Lydia, an 80-year-old New Hampshire voter with alzheimer’s attended rallies, and shared moments with Bernie Sanders and John Kasich.
In the city of San Francisco, the median value of homes has skyrocketed, from $670,000 at the beginning of 2012 to $1.12 million this month, a gain of more than 67%, according to Zillow.com, which puts the gain in the past year alone at 14%.
In a separate report in February, Fitch Ratings’ managing director, Grant Bailey, said that home prices in the Bay Area had climbed to an all-time high in the third quarter of 2015 and are now 10% above their prior peak in 2005 and 62% above their post-recession low of early 2012. “Current home prices are now roughly 16% overvalued relative to the underlying supporting economic fundamentals,” Bailey said.
Bailey noted that the surge in Bay Area home prices over the past three years has occurred at an even more accelerated pace than the growth rate during the 2003-06 housing boom and was last observed in the San Francisco area during the dot-com boom, when prices rose roughly 60% from 1997 to 2000. “Bay Area home prices fell roughly 10% in real terms when the dot-com bubble burst,” Bailey said.

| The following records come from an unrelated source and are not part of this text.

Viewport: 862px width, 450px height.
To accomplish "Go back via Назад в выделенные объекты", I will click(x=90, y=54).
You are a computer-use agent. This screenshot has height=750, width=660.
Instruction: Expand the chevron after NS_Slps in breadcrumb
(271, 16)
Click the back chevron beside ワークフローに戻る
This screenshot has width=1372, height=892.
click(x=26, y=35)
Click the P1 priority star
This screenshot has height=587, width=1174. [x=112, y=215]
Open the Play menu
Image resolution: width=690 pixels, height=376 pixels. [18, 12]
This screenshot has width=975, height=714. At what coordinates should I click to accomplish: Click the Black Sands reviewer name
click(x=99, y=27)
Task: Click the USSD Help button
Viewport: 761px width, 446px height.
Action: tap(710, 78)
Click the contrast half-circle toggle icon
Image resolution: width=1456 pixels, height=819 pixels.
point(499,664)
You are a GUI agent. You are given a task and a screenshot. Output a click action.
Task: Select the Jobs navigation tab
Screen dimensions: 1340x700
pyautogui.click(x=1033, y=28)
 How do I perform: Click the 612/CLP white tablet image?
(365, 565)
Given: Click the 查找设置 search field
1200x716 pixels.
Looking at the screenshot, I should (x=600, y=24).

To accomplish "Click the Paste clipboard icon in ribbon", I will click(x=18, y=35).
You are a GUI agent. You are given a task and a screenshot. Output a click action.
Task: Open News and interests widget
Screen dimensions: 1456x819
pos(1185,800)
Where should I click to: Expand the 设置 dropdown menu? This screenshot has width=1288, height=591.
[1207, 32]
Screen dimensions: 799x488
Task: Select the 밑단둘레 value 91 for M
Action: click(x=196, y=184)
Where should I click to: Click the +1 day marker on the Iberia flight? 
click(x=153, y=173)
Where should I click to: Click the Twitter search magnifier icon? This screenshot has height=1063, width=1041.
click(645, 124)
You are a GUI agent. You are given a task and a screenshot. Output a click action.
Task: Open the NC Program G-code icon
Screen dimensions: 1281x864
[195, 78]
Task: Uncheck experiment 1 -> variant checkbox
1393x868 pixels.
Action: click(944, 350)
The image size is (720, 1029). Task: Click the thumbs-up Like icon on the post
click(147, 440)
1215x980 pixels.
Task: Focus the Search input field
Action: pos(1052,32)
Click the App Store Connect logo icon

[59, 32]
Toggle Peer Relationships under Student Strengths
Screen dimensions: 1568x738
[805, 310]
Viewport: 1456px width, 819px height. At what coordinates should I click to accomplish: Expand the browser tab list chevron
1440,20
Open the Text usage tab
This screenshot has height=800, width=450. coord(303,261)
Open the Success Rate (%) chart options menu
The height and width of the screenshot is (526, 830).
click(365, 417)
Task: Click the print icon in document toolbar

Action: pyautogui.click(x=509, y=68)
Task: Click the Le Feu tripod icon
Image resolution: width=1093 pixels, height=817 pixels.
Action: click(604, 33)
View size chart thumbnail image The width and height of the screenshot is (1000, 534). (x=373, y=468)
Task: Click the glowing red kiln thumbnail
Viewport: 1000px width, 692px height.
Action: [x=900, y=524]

Bailey also said that San Francisco–area incomes have historically been a third more volatile than U.S. incomes as well as more dependent on bonuses and stock options and other incentives than incomes in other real-estate markets. The San Francisco market gets 14% of personal income from capital gains, the fourth-highest proportion of any major real-estate market, Bailey said.
“In terms of wages, San Francisco has among the most industry-concentrated labor forces in the country, with almost one-half of all earnings generated across just three sectors,” Bailey said.
But to gauge when a correction might occur, you need to look to venture-capital deals — and rent prices, according to Burns.
Burns and Pacific Union noted that the size of the average venture deal rose from $4.9 million in 1997 to $17 million in 2000, a 243% increase. At the same time, apartment rents in San Francisco and San Jose increased by 52% and 60%, respectively.
Burns also noted that in the three years that followed — as VC funding collapsed during the 2001 recession and the turmoil that followed the Sept. 11, 2001, terrorist attacks — rents fell with the decline in VC funding, which plunged from an average of $16 million per VC deal in 2001 to just over $7 million by 2004, a decline of over 50%.
During the same time frame, average rents in San Francisco plunged from about $2,300 a month in mid-2001 to about $1,600 by 2004, a decline of about 30%, according to data compiled by Burns’s group from PricewaterhouseCoopers, Axiometrics Inc. and Thomson/Reuters.
Rents in San Jose fell even further, from a similar average of $2,300 a month to $1,400 a month, or a decline of about 39%, Burns’s research showed.
The current tech-sector upswing in the Bay Area is presenting a similar relationship between VC funding and apartment rents, said Burns.
In 2010, the average VC deal in the Bay Area was $6.9 million — a figure that rose to $23.5 million by 2015, Burns said. At the same time, just as in the 1997-to-2000 period, the average monthly rental rates for apartments in San Francisco and San Jose have shot up.
In San Francisco, the average rent soared from about $1,900 a month back in 2010 to more than $3,200 last November, a gain of 68%. In San Jose, the average rent in 2010 was about $1,600 a month. Now it’s $2,800. That’s a 75% rise.
“Rents in San Francisco and San Jose have, respectively, eclipsed prior dot-com bubble peaks,” Burns said. “We think another decline this time around is inevitable.”